Technical Validation

As part of our sequencing pipeline, we conducted a rigorous sample quality assessment for both DNA and RNA samples used in the study. The specific procedures and criteria for this assessment are detailed in our paper’s ‘Methods’ section, ensuring that only high-quality samples were selected for subsequent sequencing and analysis.

In our study, we employed two distinct methodologies to estimate the genome size of Z. insignis. The first method involved Flow cytometry analysis, which provided a quick and accurate measurement of the relative DNA content within the cells of Z. insignis. The second method was K-mer analysis, which leverages the frequency distribution of DNA sequences to predict genome size. The details have been mentioned in the ‘Method’ section. Both approaches were crucial in validating the genome size and ensuring the reliability of our genomic data.
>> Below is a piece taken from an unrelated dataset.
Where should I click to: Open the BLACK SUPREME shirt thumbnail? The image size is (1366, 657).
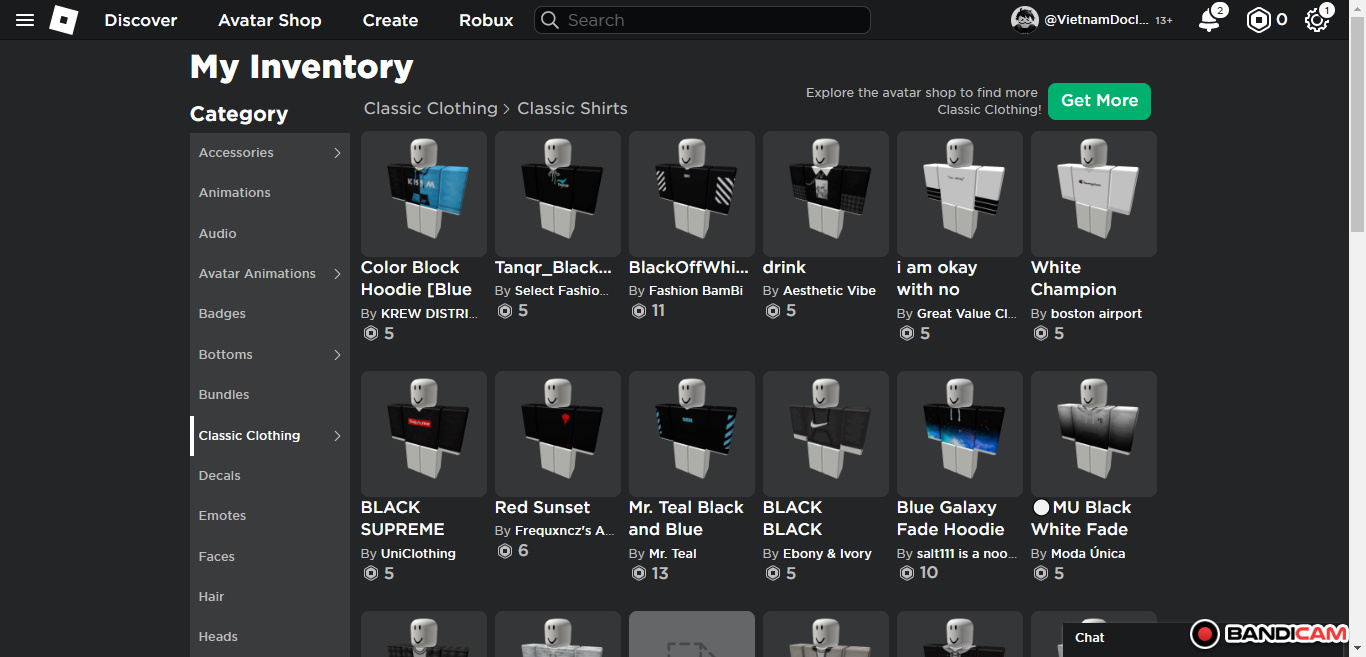(424, 434)
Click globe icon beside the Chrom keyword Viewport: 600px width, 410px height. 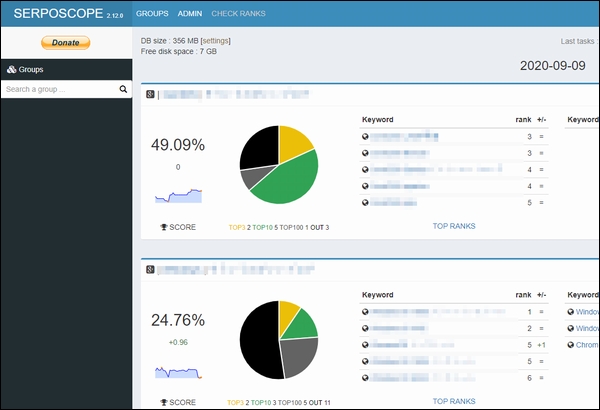[571, 345]

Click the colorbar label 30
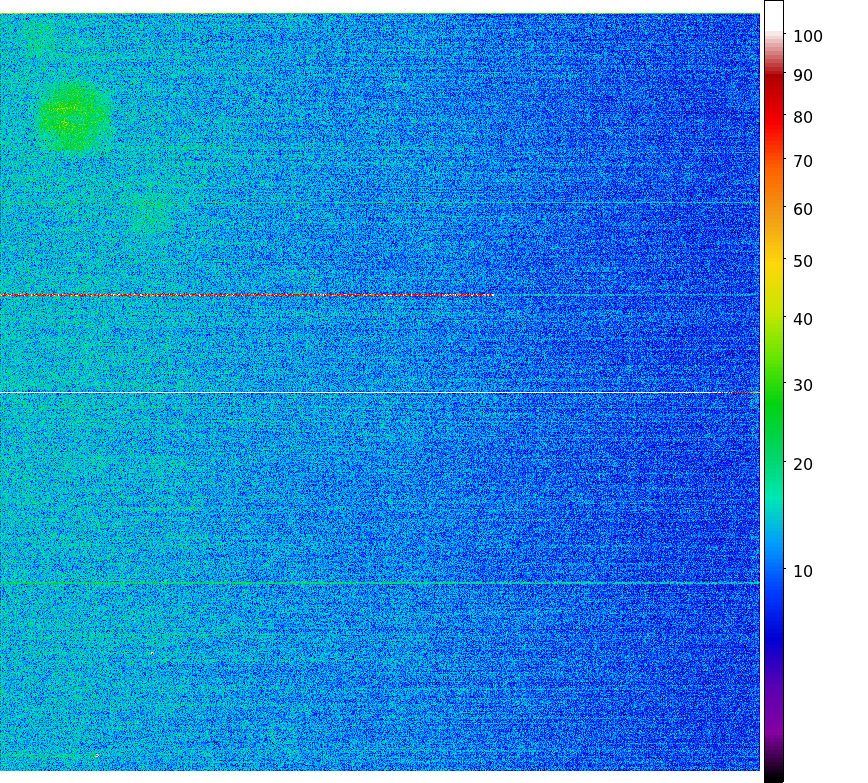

In our assessment of the de novo genome assembly for Z. insignis, we utilized a suite of metrics, including N50, BUSCO, and LAI, to evaluate the performance of various assembly software tools. The results of these evaluations are presented in Tables 24, which compare the assembly quality, completeness, and continuity across different assemblers. Based on these assessments, Falcon-purged output demonstrated the most favorable balance of completeness and continuity, making it the choice for subsequent downstream analyses. In summary, we have successfully generated a high-quality reference genome for Z. insignis, which may promote further biological and comparative genomic studies of this species.